As luzes que Deus lhe concede não são compreensíveis às demais simples criaturas. Ela vê a Deus considerado em Si mesmo, mais claramente do que o viram os anjos no momento de sua formação, ainda no momento da prova. Vê-o mais perfeitamente nas obras da criação do que jamais o tenham visto Adão no estado de inocência, ou ainda Salomão no auge de suas luzes divinas. Vê a Deus mais claramente na trindade de suas Pessoas, na geração de seu Verbo, na processão de seu Espírito, nos mistérios de Jesus Cristo e de sua Igreja, do que nunca o tenham visto Abraão, Davi e os demais profetas em todas as suas visões, mais perfeitamente finalmente do que o verão os apóstolos e os maiores santos da Igreja, nem os mais célebres doutores que haverá jamais.

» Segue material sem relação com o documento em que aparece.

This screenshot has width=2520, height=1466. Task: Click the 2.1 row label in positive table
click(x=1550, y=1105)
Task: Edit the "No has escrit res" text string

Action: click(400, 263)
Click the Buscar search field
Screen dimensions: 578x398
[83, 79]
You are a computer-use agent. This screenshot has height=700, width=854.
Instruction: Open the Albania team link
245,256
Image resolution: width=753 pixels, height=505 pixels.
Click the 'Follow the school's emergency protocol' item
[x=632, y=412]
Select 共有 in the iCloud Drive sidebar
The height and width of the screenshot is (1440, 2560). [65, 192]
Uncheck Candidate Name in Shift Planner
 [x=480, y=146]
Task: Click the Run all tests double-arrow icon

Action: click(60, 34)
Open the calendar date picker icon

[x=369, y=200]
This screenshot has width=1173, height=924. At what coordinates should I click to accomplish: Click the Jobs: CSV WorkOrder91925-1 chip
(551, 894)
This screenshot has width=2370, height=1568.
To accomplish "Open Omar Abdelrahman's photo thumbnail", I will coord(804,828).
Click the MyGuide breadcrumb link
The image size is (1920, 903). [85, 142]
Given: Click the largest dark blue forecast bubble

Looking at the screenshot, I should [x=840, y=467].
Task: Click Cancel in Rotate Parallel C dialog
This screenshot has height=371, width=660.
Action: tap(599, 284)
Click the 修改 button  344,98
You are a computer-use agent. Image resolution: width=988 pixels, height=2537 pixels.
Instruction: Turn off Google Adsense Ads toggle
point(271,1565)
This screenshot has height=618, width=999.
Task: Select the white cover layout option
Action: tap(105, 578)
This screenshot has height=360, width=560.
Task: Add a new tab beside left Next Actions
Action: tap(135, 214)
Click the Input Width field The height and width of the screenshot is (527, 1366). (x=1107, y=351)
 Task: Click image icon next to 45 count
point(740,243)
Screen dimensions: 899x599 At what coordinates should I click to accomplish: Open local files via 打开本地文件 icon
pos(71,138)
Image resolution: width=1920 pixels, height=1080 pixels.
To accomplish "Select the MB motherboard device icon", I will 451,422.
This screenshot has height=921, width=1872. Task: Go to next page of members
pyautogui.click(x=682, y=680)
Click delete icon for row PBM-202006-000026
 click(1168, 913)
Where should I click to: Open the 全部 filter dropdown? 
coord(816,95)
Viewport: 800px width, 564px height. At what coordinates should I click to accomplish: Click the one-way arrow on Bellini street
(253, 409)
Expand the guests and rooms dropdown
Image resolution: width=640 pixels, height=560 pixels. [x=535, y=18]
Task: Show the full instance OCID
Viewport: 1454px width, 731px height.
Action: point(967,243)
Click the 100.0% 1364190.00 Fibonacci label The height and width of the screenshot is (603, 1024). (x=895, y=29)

Por fim, ela contém em si, sozinha, todos os vários graus de amor de Deus espalhados pelos anjos e ainda mais, incomparavelmente mais, do que haja nos serafins e em todas as hierarquias; o que fez São Gabriel afirmar mais tarde, falando à divina Maria, que ela era cheia de graças: Ave Maria, gratia plena. Os rios adentram pelo mar e este não transborda; assim também todas as graças dos santos adentram em Maria sem que ela transborde, tão vasta é sua capacidade de assimilação.

É coisa admirável, sem dúvida, ver um Deus infinitamente sábio e infinitamente poderoso comprazer-se tão fortemente numa criatura e aí ter as suas delícias. Mas esta é a obra prima de seu amor; trata-se do que Deus conseguiu fazer de mais perfeito numa pura criatura, tendo reunido nela tudo que Ele pôde colocar num ser que não fosse Divino, como seu Filho.

Vendo tal magnificência e tal santidade na alma de Maria, é bem cômodo imaginar que Deus a tenha preparado para fazer nascer dela seu Filho único e com Ele a Igreja em toda a sua extensão. Sim, pois se Ele se compraz tanto nesta alma, é porque abrange nela sua Igreja toda inteira.

Vie intérieure de la Très-Sainte Vierge. Coletânea dos escritos do Pe. Olier de Vaudreuil (1608-1657) ; Fundador da Congregação dos Padres de Saint-Sulpice, França.

Editions Saint Remi, 2012 Cadillac, França. Cap. II, pp. 29-35 (Resumo e tradução por Guy Gabriel de Ridder).